Texto fornecido:
------------------------------
Uma amiga me chamou pra ver a tal peça. "Vamos, Zeca! É no SESC Paulista e é uma história de um casal." Eu que não sou de recusar convite se não tiver uma objeção coerente aceitei a proposta e segui desavisado pra ver a tal história de amor do casal. Fomos em 3 amigos. No palco mais 4 encenavam numa entrega generosa repleta de paixão que quando se vê no teatro, logo se sente abençoado pela graça da arte da repetição deste tipo de manifestação artística. Na platéia outros tantos, talvez não desavisados como eu, chegavam e se acomodavam a pedido dos atores que alí no tablado se aqueciam para a contação do envolvimento destes dois funcionários que numa repartição no centro de São Paulo passam a vivenciar a compaixão e o prazer da companhia do outro, instigando a inveja e o preconceito dos demais colegas de trabalho.
------------------------------
Registros de dados:
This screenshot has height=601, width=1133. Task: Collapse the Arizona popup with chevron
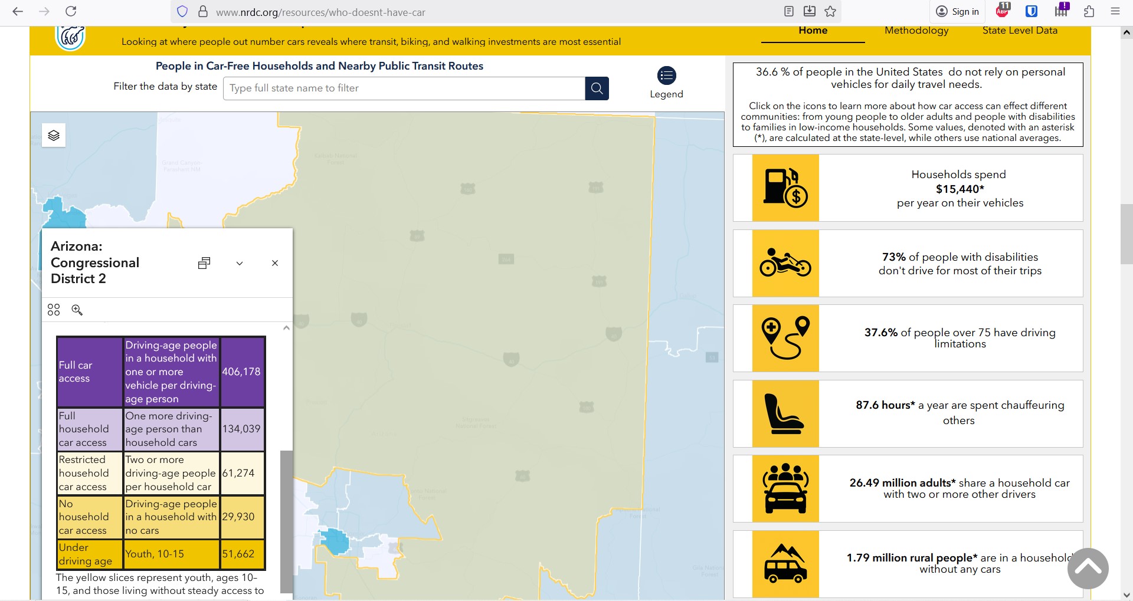[x=240, y=264]
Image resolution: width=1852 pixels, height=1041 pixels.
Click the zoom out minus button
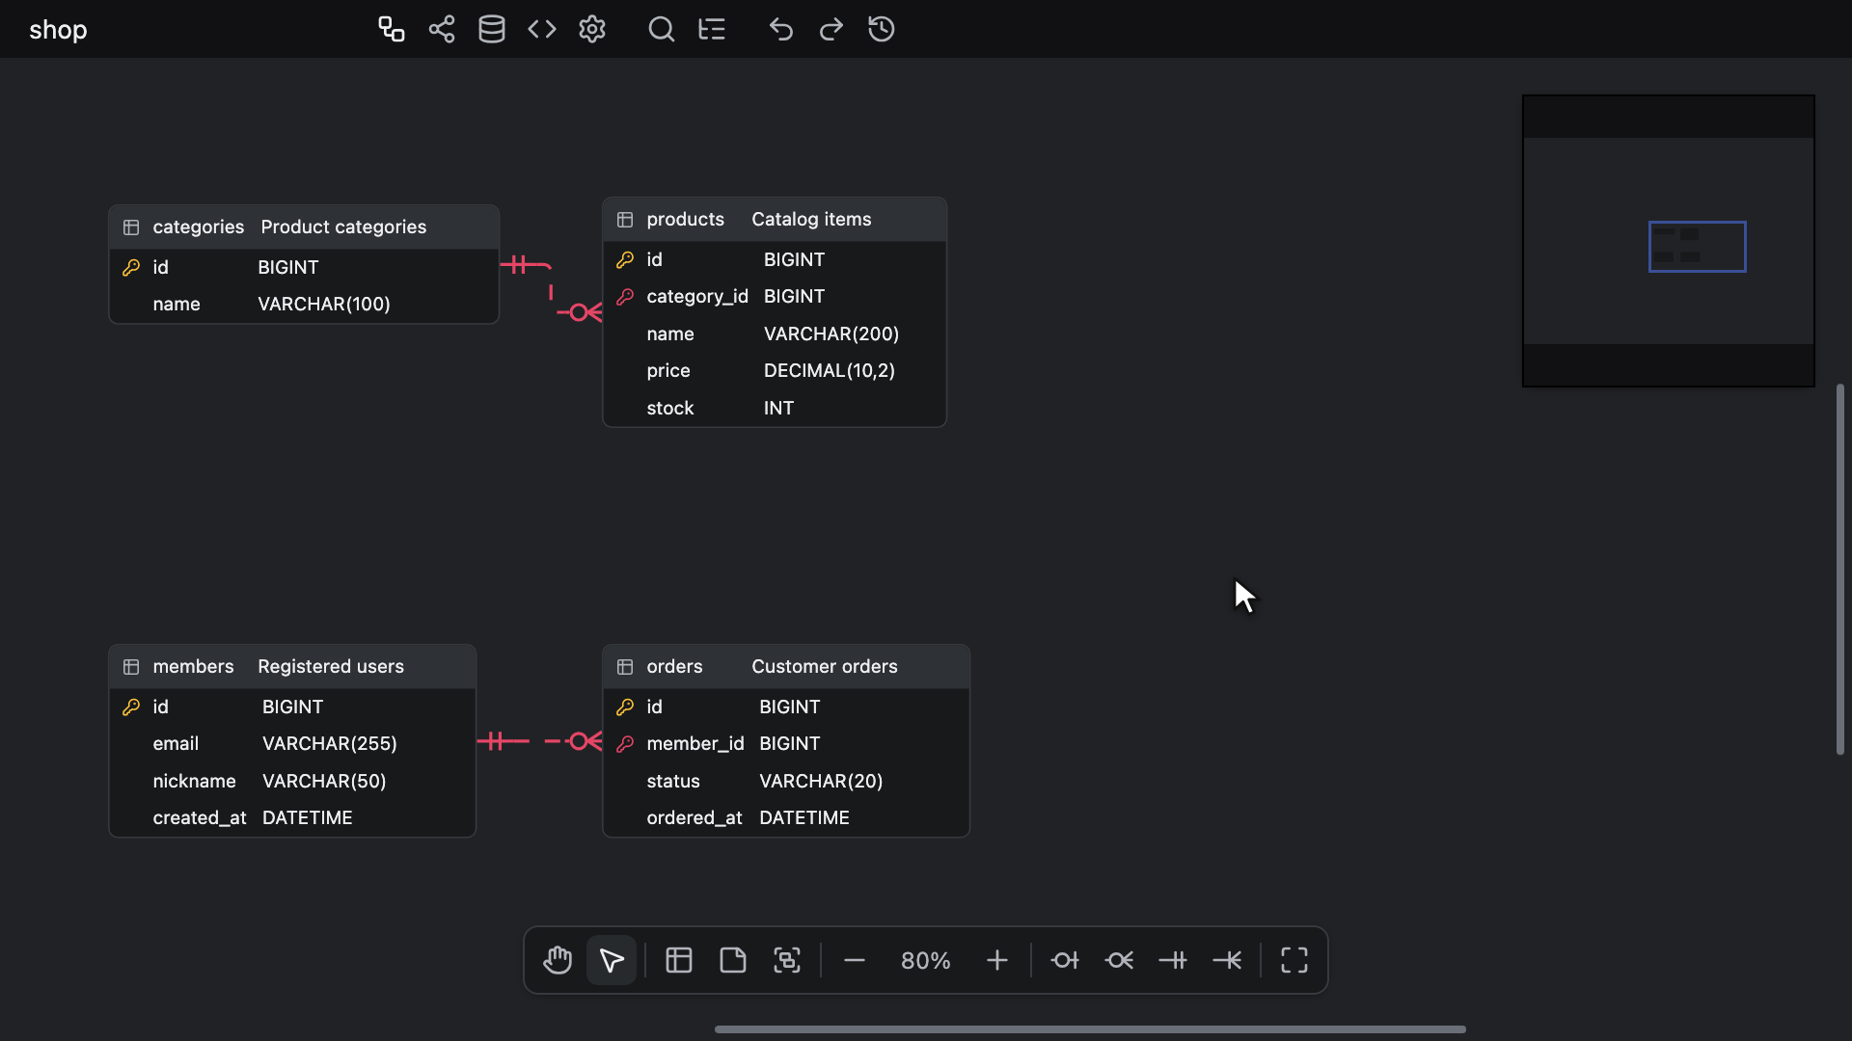click(x=855, y=960)
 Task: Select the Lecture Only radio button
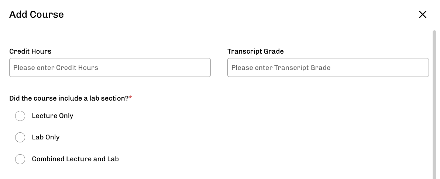pyautogui.click(x=20, y=116)
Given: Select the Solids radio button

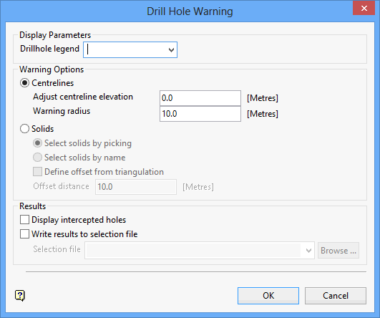Looking at the screenshot, I should coord(24,129).
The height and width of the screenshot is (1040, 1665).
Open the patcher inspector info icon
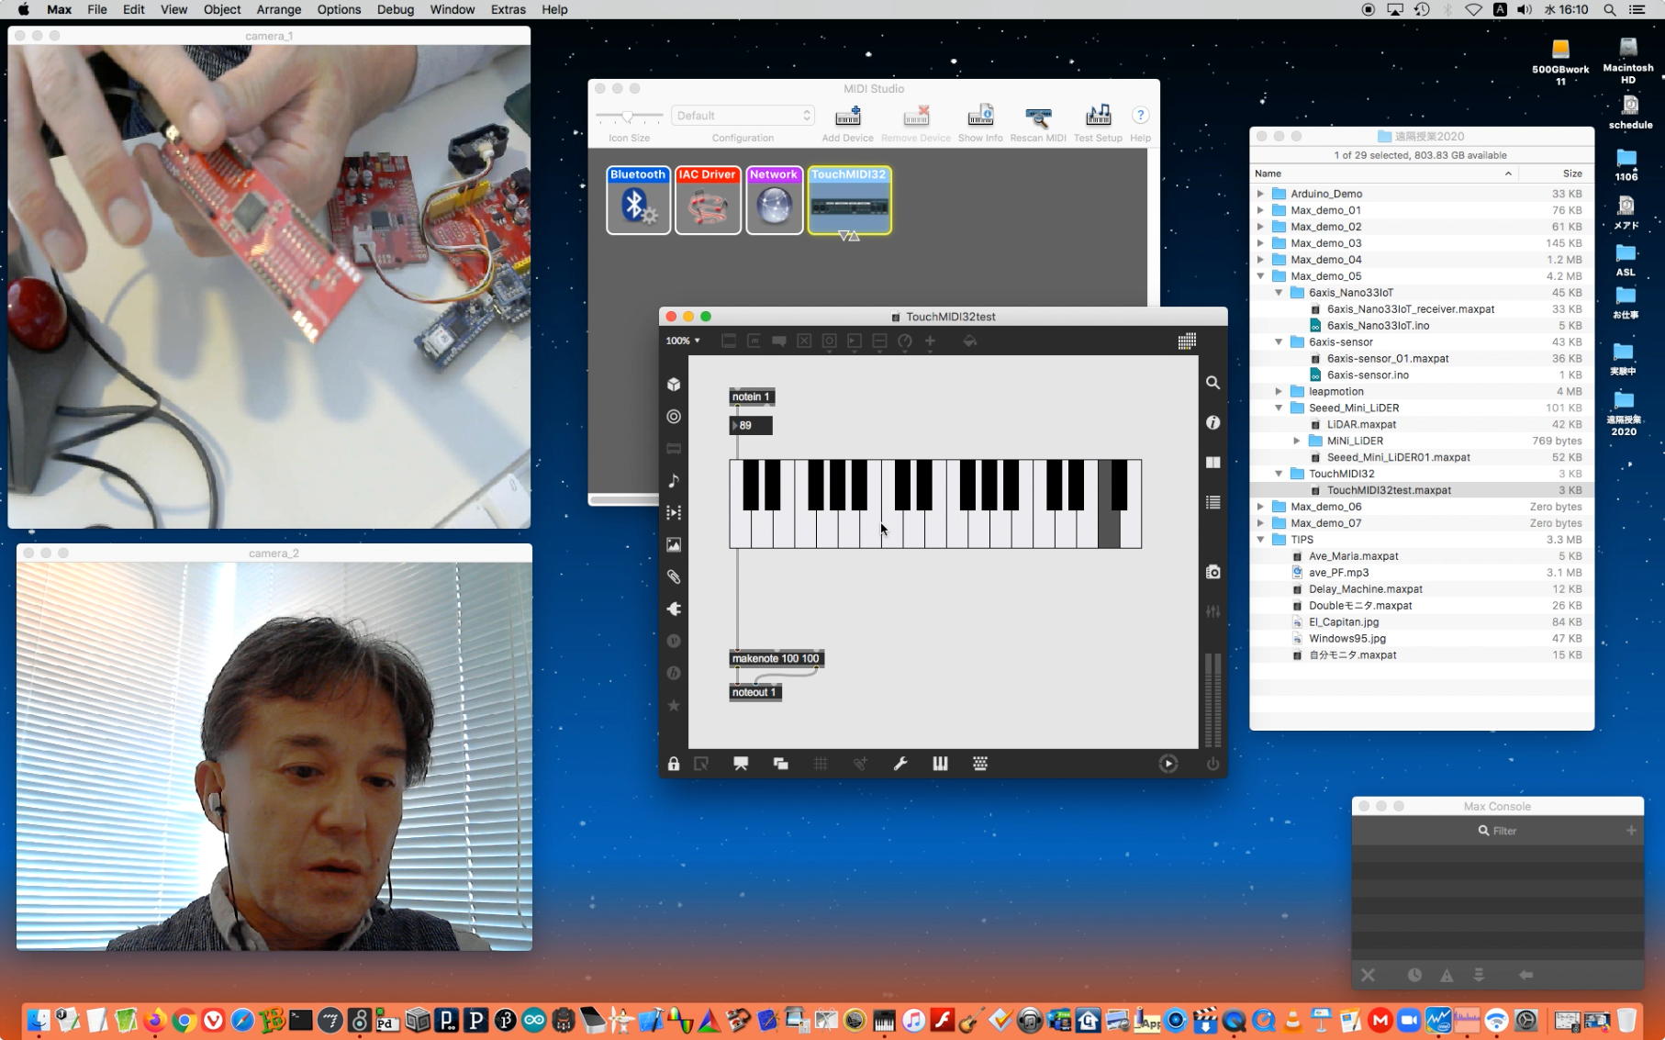coord(1212,422)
------------------------------
Instruções de trabalho:
1. Repita o trecho do texto sobre a peça entre "Uma amiga me" e "colegas de trabalho.", inclusive.
2. Responda com base no texto sobre a peça:
(a) Em que lugar a peça é apresentada?
(b) Quantos atores encenavam no palco?
(c) Onde trabalham os dois funcionários da história?
3. Retome o texto sobre a peça a partir do ponto em que ele para.
Os registros não têm nenhum papel nesta atividade.

Os resultados:
1.
Uma amiga me chamou pra ver a tal peça. "Vamos, Zeca! É no SESC Paulista e é uma história de um casal." Eu que não sou de recusar convite se não tiver uma objeção coerente aceitei a proposta e segui desavisado pra ver a tal história de amor do casal. Fomos em 3 amigos. No palco mais 4 encenavam numa entrega generosa repleta de paixão que quando se vê no teatro, logo se sente abençoado pela graça da arte da repetição deste tipo de manifestação artística. Na platéia outros tantos, talvez não desavisados como eu, chegavam e se acomodavam a pedido dos atores que alí no tablado se aqueciam para a contação do envolvimento destes dois funcionários que numa repartição no centro de São Paulo passam a vivenciar a compaixão e o prazer da companhia do outro, instigando a inveja e o preconceito dos demais colegas de trabalho.

2.
(a) No SESC Paulista.
(b) Quatro.
(c) Numa repartição no centro de São Paulo.

3.
Desavisado eu não sabia que se tratava de um texto de Caio Fernando Abreu, o escritor e jornalista gaúcho morto em 1996 em decorrência de complicações provocadas pela Aids. Cheguei a pensar que o conteúdo da peça a um desavisado pudesse incomodar, mas a julgar que precisei passar pelo suspense de aguardar numa fila de espera para conseguir o meu lugar na platéia e a sutileza com que o texto é tratado pela companhia em cena, creio que mesmo um desavisado não vá se ofender com a temática gay. Sobretudo não é preciso pedir licença pra contar uma história de amor gay, é? Bem, fica dito aqui que o texto é do Caio, homossexual contemporâneo do Cazuza, Ney Matogrosso entre outros e que durante sua trajetória falou de medo, morte, sexo e solidão pelo viés de sua experiência homossexual.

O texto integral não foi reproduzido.